Teaching staff may often face challenges within the classroom dealing with students who have autism, so we want to help and guide you to ensure you can help your students and yourself as much as possible.
Many people will have heard the term autism but be unaware of its meaning, there are many forms of autism and students may show multiple signs or only a few, however it is vital that as educators we are here to help. Some signs of autism are noticed from ages 2-3, however in some cases younger children are diagnosed. It’s important to be aware of the signs and ways you can help your students, some may confuse the signs of a child with autism with general behaviours however it’s important to be able to differentiate them from other children.
Signs of Students with Autism
Here are only a few signs of autism, however these are commonly known to be some of the signs you would see first.
Needing to have routine
Lacking awareness of danger
Having difficulty communicating with others
Avoiding eye contact
Attachments to objects
Being sensitive to sounds
School Strategies for Students with Autism
Dealing with autism in schools isn’t easy however there are some ways it can be maintained in certain ways. There aren’t ways to stop this however you can do your best to help them.

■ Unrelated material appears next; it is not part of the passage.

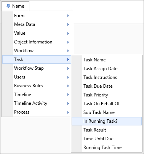
Task: Open the Timeline Activity menu entry
Action: [x=37, y=103]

Use a routine in your lessons, this could be doing certain tasks in the mornings and having lesson breaks at the same time each day. By keeping routine students can expect what will happen and get used to their daily routine, however an unexpected change could cause stress for pupils.

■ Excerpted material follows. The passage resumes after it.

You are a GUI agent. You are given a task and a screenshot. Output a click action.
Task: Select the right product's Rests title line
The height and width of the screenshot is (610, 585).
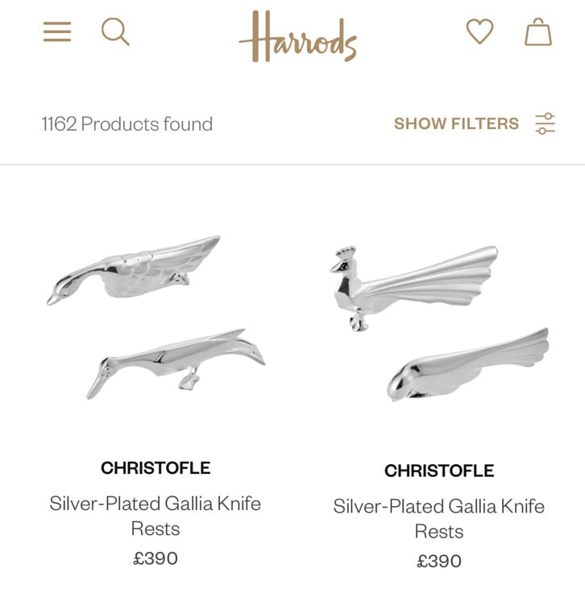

Children who have autism or are showing signs of autism can tend to have difficulty communicating with others, especially those in the classroom. As teachers you can help with this by encouraging social activities with other students, perhaps by small games or tasks that they can involve themselves in.

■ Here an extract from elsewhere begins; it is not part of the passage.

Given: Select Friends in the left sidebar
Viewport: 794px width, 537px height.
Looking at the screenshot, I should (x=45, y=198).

Children from a young age can experience anxiety, and unfortunately there is no ‘cure’ for dealing with anxiety however there are ways to help. It’s important to make time for fun in lessons, although it is important to learn as educators there are many ways to do this in a more interactive and interesting way for children, by making them smile and have fun can also encourage more interactions with other pupils and also comfort the children to come into school knowing they can also have fun outside of home.
What Should You Ask Yourself?
Every child is unique, and their behaviours can differentiate, many factors can add to this, some being the different types of autism, the way students learn, or their age. As teachers it is important to think about the difference in students and the way you can help them in the best way possible.
What are the children’s/child’s strengths and weaknesses?
By recognising students’ strengths and weaknesses, you are then able to concentrate on how you can help them in the most most effectively.
How do the children/child learn the best?
With this you may think about the way you teach and your learning tools such as visuals, listening, or doing tasks.
What do the children/child enjoy doing the most?
From this you can figure out the best ways to include this in your teaching and how you can ensure your children are learning in the best possible way.
“Autism is not a disability it’s a different ability.”